Nishijima Kazuo, en religion Gudō Wafu Nishijima (西嶋愚道和夫, Nishijima Gudō Wafu?), né le à Yokohama, et mort le [1],[2], est un bonze et enseignant bouddhiste zen japonais.

Biographie[modifier | modifier le code]

Très jeune, il découvre, à travers la pratique de l'athlétisme, l'importance de l'équilibre intérieur. À 16 ans, il lit le Shōbōgenzō de Dōgen, et s'étonne de ne pouvoir comprendre un livre pourtant écrit en japonais. En , à l'âge de 21 ans, il participe à une première retraite au temple de Daichūji sous la direction du maître zen Kodo Sawaki (Sawaki Kōdō) (1888-1965)[2], dont il suivra les enseignements jusqu'à la mort de ce dernier.

En 1946, Nishijima sort diplômé de l'école de droit de l'Université de Tokyo et entame une carrière dans la finance.
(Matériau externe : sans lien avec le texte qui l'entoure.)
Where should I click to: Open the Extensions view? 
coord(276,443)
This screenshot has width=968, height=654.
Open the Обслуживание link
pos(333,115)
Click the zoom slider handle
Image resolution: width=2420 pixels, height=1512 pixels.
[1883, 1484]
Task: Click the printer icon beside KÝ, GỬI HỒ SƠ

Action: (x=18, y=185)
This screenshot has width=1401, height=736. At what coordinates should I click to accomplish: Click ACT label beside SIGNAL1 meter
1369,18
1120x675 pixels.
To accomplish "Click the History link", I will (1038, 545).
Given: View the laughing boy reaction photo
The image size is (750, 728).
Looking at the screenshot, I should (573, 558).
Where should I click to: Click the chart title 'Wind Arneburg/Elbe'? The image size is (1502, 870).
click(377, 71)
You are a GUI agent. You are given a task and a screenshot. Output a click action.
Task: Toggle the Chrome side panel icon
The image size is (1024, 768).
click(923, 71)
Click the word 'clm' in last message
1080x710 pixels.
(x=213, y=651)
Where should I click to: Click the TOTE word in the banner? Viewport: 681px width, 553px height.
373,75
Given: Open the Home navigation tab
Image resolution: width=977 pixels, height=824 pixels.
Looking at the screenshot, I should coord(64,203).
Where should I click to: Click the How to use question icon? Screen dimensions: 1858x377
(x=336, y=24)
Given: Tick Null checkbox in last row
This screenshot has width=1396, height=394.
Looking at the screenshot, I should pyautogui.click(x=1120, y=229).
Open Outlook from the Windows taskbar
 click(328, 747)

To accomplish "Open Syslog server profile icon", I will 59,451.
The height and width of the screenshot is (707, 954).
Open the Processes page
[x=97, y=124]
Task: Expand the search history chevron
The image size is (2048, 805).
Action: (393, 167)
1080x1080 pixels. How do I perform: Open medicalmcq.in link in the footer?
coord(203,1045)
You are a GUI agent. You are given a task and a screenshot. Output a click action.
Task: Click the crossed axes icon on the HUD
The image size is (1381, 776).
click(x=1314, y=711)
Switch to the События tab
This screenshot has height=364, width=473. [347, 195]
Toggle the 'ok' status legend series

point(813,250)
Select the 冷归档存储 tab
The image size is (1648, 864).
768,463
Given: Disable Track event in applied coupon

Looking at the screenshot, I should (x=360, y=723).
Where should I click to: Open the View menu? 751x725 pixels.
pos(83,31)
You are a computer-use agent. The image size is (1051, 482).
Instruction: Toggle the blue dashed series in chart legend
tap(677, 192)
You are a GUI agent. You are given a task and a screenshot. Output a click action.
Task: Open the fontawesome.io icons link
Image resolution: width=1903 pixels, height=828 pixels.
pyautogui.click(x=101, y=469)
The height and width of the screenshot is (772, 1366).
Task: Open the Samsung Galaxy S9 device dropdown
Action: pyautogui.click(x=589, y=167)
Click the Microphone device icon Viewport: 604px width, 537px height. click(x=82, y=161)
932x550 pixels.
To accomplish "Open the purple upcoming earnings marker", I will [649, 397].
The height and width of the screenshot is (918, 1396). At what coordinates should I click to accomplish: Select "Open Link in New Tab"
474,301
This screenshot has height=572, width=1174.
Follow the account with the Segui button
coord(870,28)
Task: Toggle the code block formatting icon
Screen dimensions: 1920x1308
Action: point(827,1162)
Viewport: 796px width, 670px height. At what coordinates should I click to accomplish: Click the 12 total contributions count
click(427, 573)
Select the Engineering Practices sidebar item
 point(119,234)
Au décès de Kodo Sawaki, suivant la tradition zen, il cherche un maître qui lui confèrera l'ordination de moine. Il choisit alors un de ses aînés, qu'il a connu au lycée de Shizuoka quatorze ans auparavant, Zuigaku Renpō Niwa Zenji, qui sera par la suite le supérieur général de l'école Sōtō et le soixante-dix septième abbé du monastère d'Eihei-ji. En 1973, Niwa l'ordonne moine zen, avant de lui transmettre, en 1977, lui transmet le shiho[2], le reconnaissant ainsi formellement comme un de ses successeurs. À propos de son ordination, Nishijima déclare: « Je suis devenu bonze tard dans ma vie, et comme j'ai mis du temps à trouver ma véritable vocation, j'ai pris le nom de Gudô lors de mon ordination. GU signifie « raide » ou « stupide », DÔ, « la vérité » ou « la voie » . Même quelqu'un de stupide peut trouver la vérité[3]. »

Parallèlement à cela, Nishijima poursuivit sa carrière professionnelle jusqu'en 1979, date à laquelle il prend sa retraite[2].

Au cours des années 1960, Nishijima commence à donner régulièrement des conférences publiques sur le bouddhisme et la méditation zen. À partir des années 1980, certaines de ces conférences sont en anglais, ce qui attire vers lui un certain nombre d'étudiants étrangers, dont l'Américain Brad Warner. En France, une partie de ses étudiants se regroupent au sein du Dogen Sangha. D'autre part, Nishijima a tenu à transmettre le Shihō en 2001 à l'enseignant et auteur français Éric Rommeluère, considérant, sur la base de leurs échanges à propos du Shōbōgenzō qu'il était digne d'être son successeur dans le Dharma. Il fait de même avec, entre autres, son disciple Mike Cross qui collabore avec lui sur plusieurs projets de traduction.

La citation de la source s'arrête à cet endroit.